Hot Water Issue - Sparky or Plumber?

nzvanfan, Jul 20, 6:15am
Hi,
Our hot water isn't very hot at the moment - noticed today. Certainly not as hot as it normally is. Would describe it as 'luke warm'.
Flow seems to be normal - am wondering if I should be calling a plumber or a sparky? Any thoughts appreciated.

cabrio1, Jul 20, 6:21am
I recon your elements burned out or on the way out.
Happened to ours recently.
Might be already gone and hot water is now running out.
Have you checked the circuit breaker on the fuse board.
Cost me $120 I think to buy a new element, fitted it myself with a tool borrowed from local plumbers shop.

nzvanfan, Jul 20, 6:25am
Cheers - circuit breaker is fine so I'm thinking it's the element as well. Had you noticed anything else prior to it going?

cabrio1, Jul 20, 6:31am
Circuit breaker popped once but reset.
Water just got warm then eventually stopped getting warm altogether.
Pulled the element and it was shot, surprised it worked at all.
How long has it been in there?

bill1451, Jul 20, 6:34am
If its not the element it will be your thermostat.

tsjcf, Jul 20, 6:38am
Generally you will have two circuit breakers to check one in the meter board and one in your switch board then check the switch in the HW cupboard is on this leaves the thermostat and the element check the thermostat by turning it up and down to see if you can hear it closing this leaves the element to check really need a multimeter for that. The other thing to check is your ripple relay is on in the meter board.

nzvanfan, Jul 20, 6:42am
Think it was installed late 2006. Normally hear it boiling away quite loudly but can't recall hearing that today. Will give a sparky a call in the morning I think.

ryanm2, Jul 20, 6:47am
If you have a multi meter (even a $10 jobby) you can diagnose yourself. It could be a number of things - element, t/stat, local isolator, mcb (faulty), faulty relay or even your power co playing with you. If you are with Meridian your chances are quite high the problem is at their end.

vivac, Jul 20, 6:57am
First thing you need to do is grab the hot pipe coming out of the top of the cylinder.

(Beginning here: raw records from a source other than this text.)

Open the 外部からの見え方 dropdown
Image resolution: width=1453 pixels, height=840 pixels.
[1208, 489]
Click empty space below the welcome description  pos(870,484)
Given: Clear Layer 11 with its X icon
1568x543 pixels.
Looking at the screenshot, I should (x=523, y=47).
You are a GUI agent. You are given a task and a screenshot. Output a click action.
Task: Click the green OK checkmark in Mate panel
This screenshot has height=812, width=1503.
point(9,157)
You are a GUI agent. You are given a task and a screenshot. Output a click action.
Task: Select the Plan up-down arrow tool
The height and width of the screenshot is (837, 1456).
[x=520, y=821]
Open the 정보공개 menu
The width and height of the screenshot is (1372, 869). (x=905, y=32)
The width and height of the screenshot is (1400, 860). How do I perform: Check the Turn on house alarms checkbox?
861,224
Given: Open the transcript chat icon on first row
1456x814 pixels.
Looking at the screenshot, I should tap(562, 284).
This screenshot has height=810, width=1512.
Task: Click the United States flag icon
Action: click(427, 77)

If it is hot but only getting cold at the the tap its the ajax valve and that's a plumber job.
If its not hot the next port of call is the thermostat, turn it right down then up, does it click in and out, no clicks thermostat gone, if it does click in and out check the temp is set correctly.
Last port of call is the element, clamp the wire from the thermostat and check the current being drawn, 13A for a 3Kw element, 8.5 for a 2Kw.
Any less will show a partially blown or blown element.

nzvanfan, Jul 20, 7:02am
Can hear it trying to boil now - sounds quite weak compared to what I'd normally hear. Will dig out the multi meter in the morning from the shed and see what I can tell. Can't get to the hot pipe at the top with any great ease but the pipes down the side I can reach feel a bit warm where I'd expect them to be warm - can't recall what they have felt like in the past. Am starting to suspect it's a partially blown / soon to be blown element based on the advice you've provided.

aredwood, Nov 17, 10:58pm
If you have a tempering valve then it is probably that. Turn hot tap on. Feel pipe between cylinder outlet and tempering valve. If that pipe is hot yet water from tap is only warm. Then tempering valve has failed. Call a plumber to replace. If the tempering valve has been threaded directly into side of cylinder almost guaranteed to be stuffed. Get plumber to replace the tempering valve and make sure he installs a section of copper pipe between the tempering valve and the cylinder outlet. The plumbing regs don't allow tempering valves to be threaded directly into cylinder outlets anymore.